Friday, October 17, 2014

CAREER CHOICES.

I made my first career choice at the end of Year 10.  I wanted to do a hairdressing apprenticeship.  Not only because I had been given an offer by a 'friend' who I had met during my beach hitch-hiking, but also because I was now realizing that this was an area where I would be accepted, in fact almost expected, in being gay.

I was desperate to leave school.  The thought of continuing to be abused and humiliated for another two years was too much to contemplate. On top of that, I would now be in a mixed sex school and the idea of being victimized in front of girls was frightening. 

In retrospect it would have been both an ideal and sensible option for me.  I would be mixing with people who accepted my sexuality, learning a trade and earning money, and away from the 'yobbos' who made my daily life hell. 4 years later I would become a  hair model for some of Sydney's top hairdressing salons.


My parents were totally against the idea of me leaving school and wanted me to complete my Higher School Certificate. In their defense, they wanted what they considered best for me.
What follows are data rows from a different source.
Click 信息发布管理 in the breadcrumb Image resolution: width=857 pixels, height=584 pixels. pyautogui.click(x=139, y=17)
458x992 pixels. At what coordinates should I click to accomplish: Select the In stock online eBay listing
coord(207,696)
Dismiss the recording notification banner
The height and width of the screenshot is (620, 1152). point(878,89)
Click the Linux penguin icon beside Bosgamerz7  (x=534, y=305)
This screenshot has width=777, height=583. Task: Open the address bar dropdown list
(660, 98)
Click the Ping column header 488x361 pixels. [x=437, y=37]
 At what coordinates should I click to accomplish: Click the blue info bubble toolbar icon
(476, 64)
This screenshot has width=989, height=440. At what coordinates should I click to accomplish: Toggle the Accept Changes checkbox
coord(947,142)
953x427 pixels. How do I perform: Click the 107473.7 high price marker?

I begged, I pleaded and eventually told them how miserable I was at school and that I was gay.  Mum immediately said 'do you think we didn't know?'  Dad went mental and threatened to drag me to Kings Cross (Sydney's Red Light district) to show me the 'depraved' lifestyle that he believed awaited me.  He wasn't to know but that was to become a proven prophesy.

So I continued my final years at school, not all bad, and not all friendless.  I had no heart for it though and managed to attend only the classes I enjoyed, Art, English and History and miss the rest for most of the two years.  The Brothers didn't care if you attended or not.  In the morning you were marked on the role in your home room and again at the end of the day.  They were stupid enough to put me in a home room with an adjoining fire escape!  So once the role was marked my one true friend, Patricia and I would sneak down the fire escape, and once classes started, run through the fields and get a bus to her house, spending the day listening to music, smoking joints, munching out on her wealthy parents well-stocked kitchen before heading back to school.

As a result my final grades were abysmal and I had very few career options available.  One of which was going to teachers college.  This I chose as a last resort, but could only gain entry into a college situated about 150km away from Sydney.  I would have to live in.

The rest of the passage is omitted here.